§ WHAT YOU SHOULD DO
List every operating system named in the hackfest notes on Chromium graphics below.

§ DOCUMENT SEGMENT
◆ ◆ ◆ ◆ ◆
Emilion mentions in the hackfest chat that there is a #gfx:mozilla.org Matrix room where to ask more about these topics.
Antonio Gomes (Igalia), talks about what Chromium does (no slides)
- We support the three major desktop OSes (Windows, Linux, Mac) and
- The graphics stack for linux also uses similar technologies
- The chromium compositor talks to the GPU process and makes the overlays, promotes things to hardware... In ChromeOS, the GPU talks back and talks to the browser.
- In ChromeOS there is the internal Exo Wayland compositor. It mimics the architecture of the browser: it has its own GPU process and so on.
- Trying to make shortcuts, talk directly
- The complete process of getting web content on the screen is definitel non-trivial.
- Also software rendering may be used most of the times for Linux users, only a small subset of configurations is supported and otherwise defaults to software. It requires tinkering to enable it.
- Conversions take place to bridge integer-based calculations in Chromium with floats used in Wayland protocols.
- Lots of investment in debugging tools, the project does a good job in terms of tooling.
-
Alex: do you use FFMpeg for media? Are you happy with it or does it cause integration issues in Linux?
- Yes, Chromium uses FFmpeg.
- Chromium has its own wrapper/media stack, that at some point was also able to use GStreamer.
- On some embedded devices rendering media content through FFmpeg was problematic.
-
Jose Dapena: chrome has its own media stack including high integration with compositor, manages WebRTC... It's a big part of the codebase, there's delegation to software (ffmpeg) for decodign but also a number of abstractions for hardware acceleration (which doesn't go through ffmpeg). THere are a number of codecs plugged to the media stack so you don't always use ffmpeg for decoding.
-
Alex: Do you use display lists to share rendering information among processes or do you pass buffers around?
- Dape: There's a mixture of both things. With software rendering the rasterization happens in the render process and the tiles is what gets shared among processes; in other cases it's display lists being shared.
- Anything else uses display lists, even using tiles you generate display lists to pass to the compositor.
-
The visualzation process is a specific process?
- Yes, it's called the GPU process. In the traditional path it would be the process that issues GL commands. In more modern stacks we generate display lists and higher level abstractions.
-
Do you have layers that are later composited?
◆ ◆ ◆ ◆ ◆
§ DATA SECTION
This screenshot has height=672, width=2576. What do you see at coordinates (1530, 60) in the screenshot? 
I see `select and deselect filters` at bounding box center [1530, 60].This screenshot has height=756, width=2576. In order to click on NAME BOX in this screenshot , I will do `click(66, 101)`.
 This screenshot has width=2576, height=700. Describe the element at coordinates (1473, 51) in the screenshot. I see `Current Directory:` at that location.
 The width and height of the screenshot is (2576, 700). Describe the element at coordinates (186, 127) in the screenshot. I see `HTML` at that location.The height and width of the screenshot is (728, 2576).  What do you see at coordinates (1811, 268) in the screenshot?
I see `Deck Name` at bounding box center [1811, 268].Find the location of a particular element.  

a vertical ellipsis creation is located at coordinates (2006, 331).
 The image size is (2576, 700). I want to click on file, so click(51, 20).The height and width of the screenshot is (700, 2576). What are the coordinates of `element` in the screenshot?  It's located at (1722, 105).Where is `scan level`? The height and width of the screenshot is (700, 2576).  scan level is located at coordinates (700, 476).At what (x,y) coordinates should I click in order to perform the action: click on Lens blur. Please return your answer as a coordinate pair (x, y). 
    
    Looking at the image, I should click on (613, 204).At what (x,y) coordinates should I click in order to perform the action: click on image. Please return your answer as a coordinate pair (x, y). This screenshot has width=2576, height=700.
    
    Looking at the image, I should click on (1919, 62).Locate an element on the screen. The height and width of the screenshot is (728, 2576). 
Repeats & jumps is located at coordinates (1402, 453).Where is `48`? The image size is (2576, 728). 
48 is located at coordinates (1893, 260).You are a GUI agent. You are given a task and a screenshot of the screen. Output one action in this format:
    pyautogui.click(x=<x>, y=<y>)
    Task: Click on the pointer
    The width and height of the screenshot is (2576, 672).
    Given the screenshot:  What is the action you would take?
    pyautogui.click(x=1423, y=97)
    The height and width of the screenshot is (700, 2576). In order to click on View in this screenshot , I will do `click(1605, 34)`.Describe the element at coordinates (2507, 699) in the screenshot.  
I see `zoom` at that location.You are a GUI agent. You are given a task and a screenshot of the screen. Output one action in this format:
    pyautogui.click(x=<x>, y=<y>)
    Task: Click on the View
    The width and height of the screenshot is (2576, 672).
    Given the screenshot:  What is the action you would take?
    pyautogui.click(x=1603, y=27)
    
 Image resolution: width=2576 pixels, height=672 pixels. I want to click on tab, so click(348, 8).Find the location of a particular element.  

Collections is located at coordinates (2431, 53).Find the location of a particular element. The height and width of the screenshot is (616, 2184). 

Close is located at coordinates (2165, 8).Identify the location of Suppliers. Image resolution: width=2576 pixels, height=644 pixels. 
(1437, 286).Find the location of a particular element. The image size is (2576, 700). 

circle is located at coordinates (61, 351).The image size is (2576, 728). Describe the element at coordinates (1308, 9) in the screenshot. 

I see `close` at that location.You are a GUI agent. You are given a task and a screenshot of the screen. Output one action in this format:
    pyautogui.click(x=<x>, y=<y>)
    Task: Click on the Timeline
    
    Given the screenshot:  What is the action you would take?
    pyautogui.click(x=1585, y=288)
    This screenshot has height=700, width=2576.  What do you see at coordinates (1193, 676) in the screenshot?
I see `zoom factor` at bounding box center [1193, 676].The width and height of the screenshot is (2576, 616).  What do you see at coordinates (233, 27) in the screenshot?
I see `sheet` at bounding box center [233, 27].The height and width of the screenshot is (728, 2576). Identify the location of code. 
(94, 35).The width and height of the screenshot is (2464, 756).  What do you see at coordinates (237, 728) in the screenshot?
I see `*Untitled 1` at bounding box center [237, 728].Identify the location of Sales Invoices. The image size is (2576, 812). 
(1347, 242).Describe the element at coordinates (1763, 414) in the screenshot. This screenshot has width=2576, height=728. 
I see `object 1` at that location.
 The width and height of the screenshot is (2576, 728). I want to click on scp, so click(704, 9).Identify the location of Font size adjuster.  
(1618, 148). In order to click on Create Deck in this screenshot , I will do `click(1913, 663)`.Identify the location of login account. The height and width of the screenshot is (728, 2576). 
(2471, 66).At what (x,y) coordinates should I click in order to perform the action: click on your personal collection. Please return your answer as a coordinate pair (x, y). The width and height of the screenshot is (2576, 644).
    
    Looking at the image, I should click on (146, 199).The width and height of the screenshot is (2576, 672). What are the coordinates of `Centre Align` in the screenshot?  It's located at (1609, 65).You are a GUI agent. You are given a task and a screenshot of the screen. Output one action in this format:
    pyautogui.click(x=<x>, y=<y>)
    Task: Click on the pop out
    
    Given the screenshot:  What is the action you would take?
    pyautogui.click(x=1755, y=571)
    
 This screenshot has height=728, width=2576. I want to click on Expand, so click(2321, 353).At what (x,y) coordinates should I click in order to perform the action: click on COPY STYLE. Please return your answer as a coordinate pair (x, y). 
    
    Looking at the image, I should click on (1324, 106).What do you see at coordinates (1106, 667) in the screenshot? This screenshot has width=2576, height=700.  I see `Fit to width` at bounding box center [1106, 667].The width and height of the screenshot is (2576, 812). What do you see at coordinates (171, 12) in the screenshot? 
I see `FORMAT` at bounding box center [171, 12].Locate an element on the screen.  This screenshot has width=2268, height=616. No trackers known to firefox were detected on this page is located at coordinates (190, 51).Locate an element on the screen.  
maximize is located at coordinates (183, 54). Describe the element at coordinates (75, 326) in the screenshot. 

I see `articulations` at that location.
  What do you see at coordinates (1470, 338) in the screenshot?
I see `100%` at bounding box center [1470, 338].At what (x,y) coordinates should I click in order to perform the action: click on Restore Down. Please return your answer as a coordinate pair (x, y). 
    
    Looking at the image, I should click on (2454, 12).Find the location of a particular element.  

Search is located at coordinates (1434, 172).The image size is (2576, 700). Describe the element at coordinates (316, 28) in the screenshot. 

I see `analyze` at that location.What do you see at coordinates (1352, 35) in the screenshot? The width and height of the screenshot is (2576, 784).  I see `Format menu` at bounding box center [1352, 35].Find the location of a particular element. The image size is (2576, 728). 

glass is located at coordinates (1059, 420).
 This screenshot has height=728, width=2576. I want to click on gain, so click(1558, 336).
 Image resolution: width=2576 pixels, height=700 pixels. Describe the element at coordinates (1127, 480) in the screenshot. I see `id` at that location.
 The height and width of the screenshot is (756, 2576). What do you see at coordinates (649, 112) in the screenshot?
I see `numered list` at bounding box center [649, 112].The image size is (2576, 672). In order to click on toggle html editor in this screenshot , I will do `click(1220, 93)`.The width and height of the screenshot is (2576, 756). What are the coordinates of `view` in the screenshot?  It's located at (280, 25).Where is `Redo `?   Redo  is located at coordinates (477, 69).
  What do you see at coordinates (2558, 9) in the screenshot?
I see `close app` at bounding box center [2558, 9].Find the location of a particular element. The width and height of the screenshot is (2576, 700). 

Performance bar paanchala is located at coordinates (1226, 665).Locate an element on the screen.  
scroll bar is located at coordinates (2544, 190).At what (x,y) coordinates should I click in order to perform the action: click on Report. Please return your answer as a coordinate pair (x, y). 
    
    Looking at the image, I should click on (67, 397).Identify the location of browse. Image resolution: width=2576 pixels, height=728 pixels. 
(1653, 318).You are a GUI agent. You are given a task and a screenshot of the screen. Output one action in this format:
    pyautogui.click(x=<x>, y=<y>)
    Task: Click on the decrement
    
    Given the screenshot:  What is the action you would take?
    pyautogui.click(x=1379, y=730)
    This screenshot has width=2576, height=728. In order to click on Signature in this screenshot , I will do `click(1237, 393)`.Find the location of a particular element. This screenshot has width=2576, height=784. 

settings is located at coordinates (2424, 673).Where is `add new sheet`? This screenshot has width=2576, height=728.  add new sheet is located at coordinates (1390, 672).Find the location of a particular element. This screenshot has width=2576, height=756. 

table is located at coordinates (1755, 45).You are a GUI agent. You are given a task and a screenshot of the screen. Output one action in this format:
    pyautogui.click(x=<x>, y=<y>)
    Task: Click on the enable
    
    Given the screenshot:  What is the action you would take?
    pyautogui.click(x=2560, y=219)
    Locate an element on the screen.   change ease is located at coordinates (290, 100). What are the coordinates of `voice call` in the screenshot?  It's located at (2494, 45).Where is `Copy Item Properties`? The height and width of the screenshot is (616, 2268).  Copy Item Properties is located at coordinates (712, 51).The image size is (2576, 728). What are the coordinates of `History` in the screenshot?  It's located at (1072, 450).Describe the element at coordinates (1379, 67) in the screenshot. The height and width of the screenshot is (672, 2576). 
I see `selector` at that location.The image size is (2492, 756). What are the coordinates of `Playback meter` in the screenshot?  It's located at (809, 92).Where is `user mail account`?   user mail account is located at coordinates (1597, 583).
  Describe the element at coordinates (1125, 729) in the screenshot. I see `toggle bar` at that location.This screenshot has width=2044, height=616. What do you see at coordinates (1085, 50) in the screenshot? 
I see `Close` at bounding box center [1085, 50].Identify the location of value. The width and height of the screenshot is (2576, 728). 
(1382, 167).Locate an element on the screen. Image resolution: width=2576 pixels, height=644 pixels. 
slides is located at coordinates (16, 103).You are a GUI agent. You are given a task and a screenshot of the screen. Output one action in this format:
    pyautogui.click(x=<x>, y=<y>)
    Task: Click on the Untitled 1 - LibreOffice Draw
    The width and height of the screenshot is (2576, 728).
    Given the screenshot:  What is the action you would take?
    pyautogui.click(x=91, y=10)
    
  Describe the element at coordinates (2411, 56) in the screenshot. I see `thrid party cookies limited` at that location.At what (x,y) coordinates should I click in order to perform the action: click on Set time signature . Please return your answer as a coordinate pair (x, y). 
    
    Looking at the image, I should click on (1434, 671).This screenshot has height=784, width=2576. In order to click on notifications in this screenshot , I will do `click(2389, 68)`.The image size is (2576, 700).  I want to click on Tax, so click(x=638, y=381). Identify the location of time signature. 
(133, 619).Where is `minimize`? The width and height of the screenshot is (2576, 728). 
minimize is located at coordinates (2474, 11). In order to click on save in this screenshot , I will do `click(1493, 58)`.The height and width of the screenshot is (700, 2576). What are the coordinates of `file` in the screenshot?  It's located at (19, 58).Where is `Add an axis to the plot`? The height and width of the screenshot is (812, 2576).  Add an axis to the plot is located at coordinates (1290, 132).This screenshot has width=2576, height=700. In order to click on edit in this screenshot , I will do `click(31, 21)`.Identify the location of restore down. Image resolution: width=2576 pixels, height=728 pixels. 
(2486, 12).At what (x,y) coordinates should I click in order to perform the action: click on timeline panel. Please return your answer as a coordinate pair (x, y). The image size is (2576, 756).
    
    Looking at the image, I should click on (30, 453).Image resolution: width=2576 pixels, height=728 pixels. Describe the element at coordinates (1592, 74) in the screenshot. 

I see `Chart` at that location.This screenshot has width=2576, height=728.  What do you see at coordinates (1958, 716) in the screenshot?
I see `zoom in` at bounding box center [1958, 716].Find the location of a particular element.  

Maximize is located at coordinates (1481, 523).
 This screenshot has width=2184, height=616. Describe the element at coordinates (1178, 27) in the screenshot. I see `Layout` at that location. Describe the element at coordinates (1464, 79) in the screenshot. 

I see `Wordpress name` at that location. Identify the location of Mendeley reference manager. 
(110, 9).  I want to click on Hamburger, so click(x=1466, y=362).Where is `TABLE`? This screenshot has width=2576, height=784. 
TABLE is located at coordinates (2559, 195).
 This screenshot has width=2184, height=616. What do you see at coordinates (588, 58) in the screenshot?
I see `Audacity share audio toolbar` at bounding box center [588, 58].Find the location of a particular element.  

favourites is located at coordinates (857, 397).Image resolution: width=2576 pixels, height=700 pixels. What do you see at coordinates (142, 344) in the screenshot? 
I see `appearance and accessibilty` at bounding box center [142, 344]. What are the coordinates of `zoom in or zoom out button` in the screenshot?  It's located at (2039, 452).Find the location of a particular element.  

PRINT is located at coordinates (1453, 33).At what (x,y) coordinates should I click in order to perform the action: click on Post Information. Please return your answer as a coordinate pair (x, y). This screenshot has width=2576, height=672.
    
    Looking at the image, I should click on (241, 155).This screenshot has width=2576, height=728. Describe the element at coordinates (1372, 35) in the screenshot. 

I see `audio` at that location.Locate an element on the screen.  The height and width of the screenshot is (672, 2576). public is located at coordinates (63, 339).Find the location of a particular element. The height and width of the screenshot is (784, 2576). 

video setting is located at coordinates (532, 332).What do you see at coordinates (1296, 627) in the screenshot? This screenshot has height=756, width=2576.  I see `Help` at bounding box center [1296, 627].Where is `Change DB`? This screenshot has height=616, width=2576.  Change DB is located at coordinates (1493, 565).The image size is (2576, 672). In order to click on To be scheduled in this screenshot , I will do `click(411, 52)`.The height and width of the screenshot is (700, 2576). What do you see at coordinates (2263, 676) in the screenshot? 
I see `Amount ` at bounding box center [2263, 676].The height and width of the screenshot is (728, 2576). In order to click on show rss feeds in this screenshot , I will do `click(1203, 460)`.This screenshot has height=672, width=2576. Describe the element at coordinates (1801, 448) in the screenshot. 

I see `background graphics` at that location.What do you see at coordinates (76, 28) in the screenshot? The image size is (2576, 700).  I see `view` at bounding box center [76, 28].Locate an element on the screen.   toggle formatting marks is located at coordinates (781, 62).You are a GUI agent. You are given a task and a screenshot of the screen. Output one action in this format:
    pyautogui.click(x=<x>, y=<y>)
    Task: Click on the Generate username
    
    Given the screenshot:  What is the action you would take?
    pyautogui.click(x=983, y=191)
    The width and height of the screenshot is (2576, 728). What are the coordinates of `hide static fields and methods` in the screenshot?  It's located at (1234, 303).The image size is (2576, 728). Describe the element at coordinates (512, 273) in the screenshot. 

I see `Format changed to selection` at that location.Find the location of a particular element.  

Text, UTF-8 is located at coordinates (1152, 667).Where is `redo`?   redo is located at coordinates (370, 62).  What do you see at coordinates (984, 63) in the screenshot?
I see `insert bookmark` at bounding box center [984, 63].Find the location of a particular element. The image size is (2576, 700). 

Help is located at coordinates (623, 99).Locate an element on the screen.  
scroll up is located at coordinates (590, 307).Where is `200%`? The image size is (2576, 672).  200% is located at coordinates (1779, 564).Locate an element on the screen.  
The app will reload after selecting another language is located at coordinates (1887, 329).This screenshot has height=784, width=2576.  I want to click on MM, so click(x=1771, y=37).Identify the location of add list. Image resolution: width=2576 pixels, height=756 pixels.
◆ ◆ ◆ ◆ ◆
§ TASK OUTPUT
Windows, Linux, Mac, ChromeOS